Furthermore, the prevalence of dementia is increasing alongside its socioeconomic burden. Prevention is the best method to reduce the socioeconomic costs of dementia. Recently, several studies have investigated the causes of dementia, with HL identified as one of the strongest risk factors for developing dementia4,6. One possible explanation for this association is the impact of HL on cortical processing. HL increases cognitive load, diverting cognitive resources to auditory processing at the expense of other cognitive processes such as working memory19,20. As age-related HL is accompanied by auditory cortex atrophies21,22, adults with HL may be difficult to recruit different neural resources for speech comprehension; older adults may rely on additional resources such as the middle frontal gyrus and a core speech comprehension network normally recruited by younger adults, suggestive of a compensatory mechanism.

Social isolation due to HL could be another reason for the development of dementia23,24. In one study with a 4-year follow-up assessment of 6034 participants (mean age at baseline = 65.6 years), loneliness and isolation were associated with poorer cognitive function among older adults23. As noted previously, one of the mechanisms by which social integration aids cognitive function is through communication and the interaction necessitated by social engagement as well as by the sense of worth and affiliation provided by fulfilling contacts24,25. Additionally, both HL and dementia share a similar pathophysiology, and various environmental factors contribute to developing both HL and dementia8,26. Several studies have found HL to be associated with dementia or cognitive decline.
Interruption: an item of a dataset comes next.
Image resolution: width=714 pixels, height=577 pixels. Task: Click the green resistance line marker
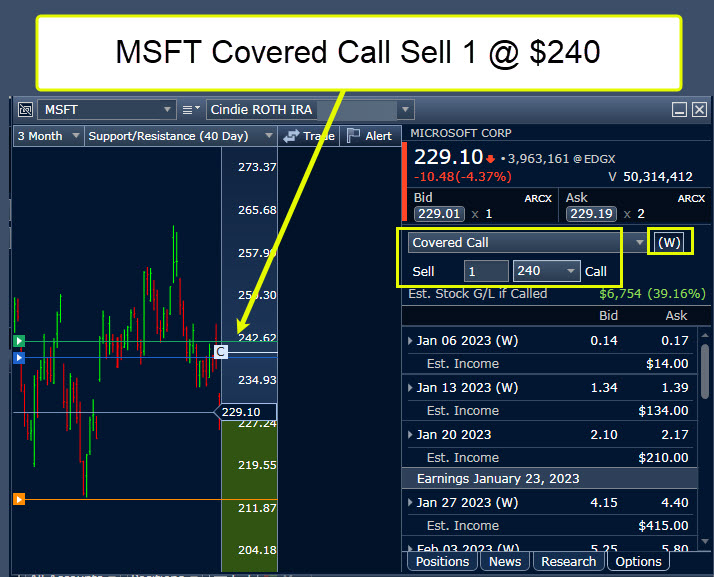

Together, this body of evidence substantially supports the hypothesis that HL is a risk factor for dementia. Because of the considerable variability among existing studies regarding how dementia, HL, and potential confounding variables were determined, careful scrutiny and comparison of these methods are crucial to confirm the validity of this observed association.

In addition, applying the knowledge gained from these results allows us to advocate the clinical importance of HL management in patients younger than 65 years of age. In the present study, we assessed the risk of dementia according to age group and found that patients with HL younger than 65 years of age showed a significantly different risk of dementia according to HL severity. This is a novel finding that may be explained by other exposures to other risk factors for dementia, such as occurrence of HL earlier in life. In younger patients, it may be inferred that HL is the key risk factor associated with dementia, as opposed to vascular risk factors or cerebrovascular disease.

One notable limitation of the present study is that we were unable to assess the impact of hearing aid or cochlear implant use on dementia, as some of the enrolled participants might have used hearing aids or cochlear implants due to HL. Although the role of hearing aids or cochlear implants in preventing the development of dementia is still controversial27,28,29,30, this association could have been investigated through further analysis. Additional prospective studies with reliable methods for determining hearing aid or cochlear implant use and compliance are necessary to fully ascertain the impact of hearing aid on cognitive decline. In addition, the inherent limitations of a large-scale retrospective study design may have influenced our results. Based on the present study, it can be advocated that HL is a risk factor for incident dementia.

In conclusion, we used nationwide long-term follow-up data to demonstrate that the impact of HL on the risk of developing dementia in the South Korean population is severity-dependent. This risk is higher in patients younger than 65 years of age.